### ACTION ITEM
Write out every line of the material exactly as it appears.

### AVAILABLE RECORDS
====

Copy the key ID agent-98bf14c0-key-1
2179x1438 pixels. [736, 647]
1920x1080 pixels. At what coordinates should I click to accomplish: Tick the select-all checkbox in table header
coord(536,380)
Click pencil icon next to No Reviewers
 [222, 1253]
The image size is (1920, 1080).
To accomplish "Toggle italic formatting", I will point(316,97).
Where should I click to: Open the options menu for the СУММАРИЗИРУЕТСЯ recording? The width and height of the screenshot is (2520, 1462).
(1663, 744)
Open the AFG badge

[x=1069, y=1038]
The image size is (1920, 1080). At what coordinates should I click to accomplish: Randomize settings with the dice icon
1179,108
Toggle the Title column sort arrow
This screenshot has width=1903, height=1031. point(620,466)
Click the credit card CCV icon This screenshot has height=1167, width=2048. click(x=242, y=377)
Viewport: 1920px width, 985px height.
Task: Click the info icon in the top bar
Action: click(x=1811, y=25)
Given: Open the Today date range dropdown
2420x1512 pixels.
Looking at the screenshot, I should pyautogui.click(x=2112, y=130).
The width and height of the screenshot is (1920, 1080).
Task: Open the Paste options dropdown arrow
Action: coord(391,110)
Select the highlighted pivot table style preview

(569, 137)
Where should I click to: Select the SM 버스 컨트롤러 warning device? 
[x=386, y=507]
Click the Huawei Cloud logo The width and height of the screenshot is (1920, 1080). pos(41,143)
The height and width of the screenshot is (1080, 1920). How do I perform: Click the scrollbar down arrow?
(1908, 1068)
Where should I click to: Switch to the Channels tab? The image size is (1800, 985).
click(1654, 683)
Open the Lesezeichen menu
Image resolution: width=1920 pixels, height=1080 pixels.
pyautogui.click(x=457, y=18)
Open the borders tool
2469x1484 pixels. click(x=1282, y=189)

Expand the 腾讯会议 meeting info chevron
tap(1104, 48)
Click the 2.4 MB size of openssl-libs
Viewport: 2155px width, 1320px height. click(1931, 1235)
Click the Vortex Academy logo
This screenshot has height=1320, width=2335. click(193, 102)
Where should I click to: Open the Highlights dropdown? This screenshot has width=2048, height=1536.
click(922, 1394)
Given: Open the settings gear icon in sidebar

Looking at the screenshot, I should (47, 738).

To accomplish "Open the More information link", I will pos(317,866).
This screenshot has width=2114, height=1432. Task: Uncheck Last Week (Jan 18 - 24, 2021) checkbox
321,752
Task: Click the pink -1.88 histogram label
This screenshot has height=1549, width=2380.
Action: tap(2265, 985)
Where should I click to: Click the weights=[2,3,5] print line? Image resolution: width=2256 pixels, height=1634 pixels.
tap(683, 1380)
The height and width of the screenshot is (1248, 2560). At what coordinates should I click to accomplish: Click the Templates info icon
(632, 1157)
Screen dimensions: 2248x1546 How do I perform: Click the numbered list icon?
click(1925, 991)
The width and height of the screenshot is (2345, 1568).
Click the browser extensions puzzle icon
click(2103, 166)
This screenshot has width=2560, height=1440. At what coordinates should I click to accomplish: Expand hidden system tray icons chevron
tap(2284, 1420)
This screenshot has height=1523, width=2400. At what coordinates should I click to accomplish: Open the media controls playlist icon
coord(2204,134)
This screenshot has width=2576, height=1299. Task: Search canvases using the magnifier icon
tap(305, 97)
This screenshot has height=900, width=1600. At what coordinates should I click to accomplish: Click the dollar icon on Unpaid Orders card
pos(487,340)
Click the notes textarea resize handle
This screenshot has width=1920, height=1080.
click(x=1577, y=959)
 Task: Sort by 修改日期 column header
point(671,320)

====

### ANSWER SECTION
Copy the key ID agent-98bf14c0-key-1
2179x1438 pixels. [736, 647]
1920x1080 pixels. At what coordinates should I click to accomplish: Tick the select-all checkbox in table header
coord(536,380)
Click pencil icon next to No Reviewers
 [222, 1253]
The image size is (1920, 1080).
To accomplish "Toggle italic formatting", I will point(316,97).
Where should I click to: Open the options menu for the СУММАРИЗИРУЕТСЯ recording? The width and height of the screenshot is (2520, 1462).
(1663, 744)
Open the AFG badge

[x=1069, y=1038]
The image size is (1920, 1080). At what coordinates should I click to accomplish: Randomize settings with the dice icon
1179,108
Toggle the Title column sort arrow
This screenshot has width=1903, height=1031. point(620,466)
Click the credit card CCV icon This screenshot has height=1167, width=2048. click(x=242, y=377)
Viewport: 1920px width, 985px height.
Task: Click the info icon in the top bar
Action: click(x=1811, y=25)
Given: Open the Today date range dropdown
2420x1512 pixels.
Looking at the screenshot, I should pyautogui.click(x=2112, y=130).
The width and height of the screenshot is (1920, 1080).
Task: Open the Paste options dropdown arrow
Action: coord(391,110)
Select the highlighted pivot table style preview

(569, 137)
Where should I click to: Select the SM 버스 컨트롤러 warning device? 
[x=386, y=507]
Click the Huawei Cloud logo The width and height of the screenshot is (1920, 1080). pos(41,143)
The height and width of the screenshot is (1080, 1920). How do I perform: Click the scrollbar down arrow?
(1908, 1068)
Where should I click to: Switch to the Channels tab? The image size is (1800, 985).
click(1654, 683)
Open the Lesezeichen menu
Image resolution: width=1920 pixels, height=1080 pixels.
pyautogui.click(x=457, y=18)
Open the borders tool
2469x1484 pixels. click(x=1282, y=189)

Expand the 腾讯会议 meeting info chevron
tap(1104, 48)
Click the 2.4 MB size of openssl-libs
Viewport: 2155px width, 1320px height. click(1931, 1235)
Click the Vortex Academy logo
This screenshot has height=1320, width=2335. click(193, 102)
Where should I click to: Open the Highlights dropdown? This screenshot has width=2048, height=1536.
click(922, 1394)
Given: Open the settings gear icon in sidebar

Looking at the screenshot, I should (47, 738).

To accomplish "Open the More information link", I will pos(317,866).
This screenshot has width=2114, height=1432. Task: Uncheck Last Week (Jan 18 - 24, 2021) checkbox
321,752
Task: Click the pink -1.88 histogram label
This screenshot has height=1549, width=2380.
Action: tap(2265, 985)
Where should I click to: Click the weights=[2,3,5] print line? Image resolution: width=2256 pixels, height=1634 pixels.
tap(683, 1380)
The height and width of the screenshot is (1248, 2560). At what coordinates should I click to accomplish: Click the Templates info icon
(632, 1157)
Screen dimensions: 2248x1546 How do I perform: Click the numbered list icon?
click(1925, 991)
The width and height of the screenshot is (2345, 1568).
Click the browser extensions puzzle icon
click(2103, 166)
This screenshot has width=2560, height=1440. At what coordinates should I click to accomplish: Expand hidden system tray icons chevron
tap(2284, 1420)
This screenshot has height=1523, width=2400. At what coordinates should I click to accomplish: Open the media controls playlist icon
coord(2204,134)
This screenshot has width=2576, height=1299. Task: Search canvases using the magnifier icon
tap(305, 97)
This screenshot has height=900, width=1600. At what coordinates should I click to accomplish: Click the dollar icon on Unpaid Orders card
pos(487,340)
Click the notes textarea resize handle
This screenshot has width=1920, height=1080.
click(x=1577, y=959)
 Task: Sort by 修改日期 column header
point(671,320)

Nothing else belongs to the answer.